■ Work instruction ■
Where does the word "label" appear in the entries below? Copy each line that holds it.

■ Entries supplied ■

>>>>

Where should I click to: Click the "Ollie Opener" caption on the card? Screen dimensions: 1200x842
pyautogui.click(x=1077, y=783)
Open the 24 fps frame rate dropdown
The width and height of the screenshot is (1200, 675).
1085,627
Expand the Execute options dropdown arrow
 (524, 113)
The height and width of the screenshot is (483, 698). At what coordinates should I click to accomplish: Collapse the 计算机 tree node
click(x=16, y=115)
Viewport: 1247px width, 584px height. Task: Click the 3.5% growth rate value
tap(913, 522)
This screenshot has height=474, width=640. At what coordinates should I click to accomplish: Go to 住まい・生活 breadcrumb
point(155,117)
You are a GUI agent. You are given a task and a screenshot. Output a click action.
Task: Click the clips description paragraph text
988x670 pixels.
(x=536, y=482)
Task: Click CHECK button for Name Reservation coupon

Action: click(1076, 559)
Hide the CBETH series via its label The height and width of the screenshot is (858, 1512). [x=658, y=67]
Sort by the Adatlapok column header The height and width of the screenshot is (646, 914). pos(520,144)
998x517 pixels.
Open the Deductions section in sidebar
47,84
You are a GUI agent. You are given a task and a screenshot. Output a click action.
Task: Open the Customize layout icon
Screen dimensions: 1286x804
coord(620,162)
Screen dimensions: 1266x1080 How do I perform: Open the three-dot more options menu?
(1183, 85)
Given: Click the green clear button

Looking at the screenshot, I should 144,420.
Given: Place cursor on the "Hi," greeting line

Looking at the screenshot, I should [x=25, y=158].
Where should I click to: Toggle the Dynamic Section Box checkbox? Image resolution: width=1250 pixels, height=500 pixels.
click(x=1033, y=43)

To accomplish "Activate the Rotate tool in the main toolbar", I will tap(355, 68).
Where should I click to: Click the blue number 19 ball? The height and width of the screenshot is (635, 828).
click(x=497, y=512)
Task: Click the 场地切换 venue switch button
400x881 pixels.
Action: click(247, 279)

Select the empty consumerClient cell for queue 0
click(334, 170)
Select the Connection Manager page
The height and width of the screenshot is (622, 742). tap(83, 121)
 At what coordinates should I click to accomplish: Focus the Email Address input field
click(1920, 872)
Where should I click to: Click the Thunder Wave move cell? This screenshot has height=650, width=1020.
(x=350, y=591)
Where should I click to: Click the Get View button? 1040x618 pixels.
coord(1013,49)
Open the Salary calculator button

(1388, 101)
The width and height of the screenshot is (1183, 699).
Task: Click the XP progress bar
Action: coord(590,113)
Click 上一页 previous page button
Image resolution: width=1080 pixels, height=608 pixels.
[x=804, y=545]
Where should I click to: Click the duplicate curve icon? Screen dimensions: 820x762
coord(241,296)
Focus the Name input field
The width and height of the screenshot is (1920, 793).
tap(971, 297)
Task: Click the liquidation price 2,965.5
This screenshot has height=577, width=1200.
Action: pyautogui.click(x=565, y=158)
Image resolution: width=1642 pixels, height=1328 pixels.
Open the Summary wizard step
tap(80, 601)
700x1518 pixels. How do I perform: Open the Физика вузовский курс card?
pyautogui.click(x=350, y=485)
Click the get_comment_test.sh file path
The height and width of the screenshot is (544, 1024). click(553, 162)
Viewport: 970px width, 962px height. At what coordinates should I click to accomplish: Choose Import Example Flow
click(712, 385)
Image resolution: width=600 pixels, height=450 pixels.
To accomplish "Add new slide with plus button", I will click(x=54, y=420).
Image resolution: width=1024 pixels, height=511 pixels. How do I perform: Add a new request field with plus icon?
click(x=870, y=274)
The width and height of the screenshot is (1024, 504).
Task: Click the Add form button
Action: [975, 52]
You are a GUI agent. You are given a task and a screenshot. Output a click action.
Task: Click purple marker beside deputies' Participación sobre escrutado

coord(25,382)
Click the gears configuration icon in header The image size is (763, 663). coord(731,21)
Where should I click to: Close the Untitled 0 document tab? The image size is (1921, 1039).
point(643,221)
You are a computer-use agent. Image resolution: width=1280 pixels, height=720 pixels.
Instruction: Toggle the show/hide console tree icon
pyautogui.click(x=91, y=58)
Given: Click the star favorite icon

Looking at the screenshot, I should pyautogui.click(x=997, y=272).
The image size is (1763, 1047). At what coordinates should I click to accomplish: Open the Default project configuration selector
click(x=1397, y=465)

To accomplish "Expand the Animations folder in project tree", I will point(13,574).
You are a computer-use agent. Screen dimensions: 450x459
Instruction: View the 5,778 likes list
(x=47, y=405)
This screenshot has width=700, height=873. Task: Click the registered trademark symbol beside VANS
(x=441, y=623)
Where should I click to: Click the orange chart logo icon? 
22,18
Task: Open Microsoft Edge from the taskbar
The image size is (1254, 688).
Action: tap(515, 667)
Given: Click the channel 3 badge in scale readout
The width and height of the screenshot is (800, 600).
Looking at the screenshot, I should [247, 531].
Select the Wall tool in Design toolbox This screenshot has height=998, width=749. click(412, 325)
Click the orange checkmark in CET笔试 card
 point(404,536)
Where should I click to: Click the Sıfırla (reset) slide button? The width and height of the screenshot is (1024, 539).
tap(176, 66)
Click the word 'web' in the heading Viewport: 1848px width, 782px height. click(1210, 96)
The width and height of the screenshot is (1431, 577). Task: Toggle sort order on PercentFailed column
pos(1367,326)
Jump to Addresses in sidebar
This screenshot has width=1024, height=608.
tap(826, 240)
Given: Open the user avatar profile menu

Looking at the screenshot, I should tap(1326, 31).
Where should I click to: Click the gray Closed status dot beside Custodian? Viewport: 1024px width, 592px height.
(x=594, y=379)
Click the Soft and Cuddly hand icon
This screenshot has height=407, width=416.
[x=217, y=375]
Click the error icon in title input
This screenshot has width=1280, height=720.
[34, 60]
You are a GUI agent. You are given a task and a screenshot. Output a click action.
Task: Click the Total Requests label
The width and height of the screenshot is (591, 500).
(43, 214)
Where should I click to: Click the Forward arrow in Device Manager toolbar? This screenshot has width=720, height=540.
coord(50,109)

<<<<

■ Exercise response ■
Hide the CBETH series via its label The height and width of the screenshot is (858, 1512). [x=658, y=67]
Task: Click the Total Requests label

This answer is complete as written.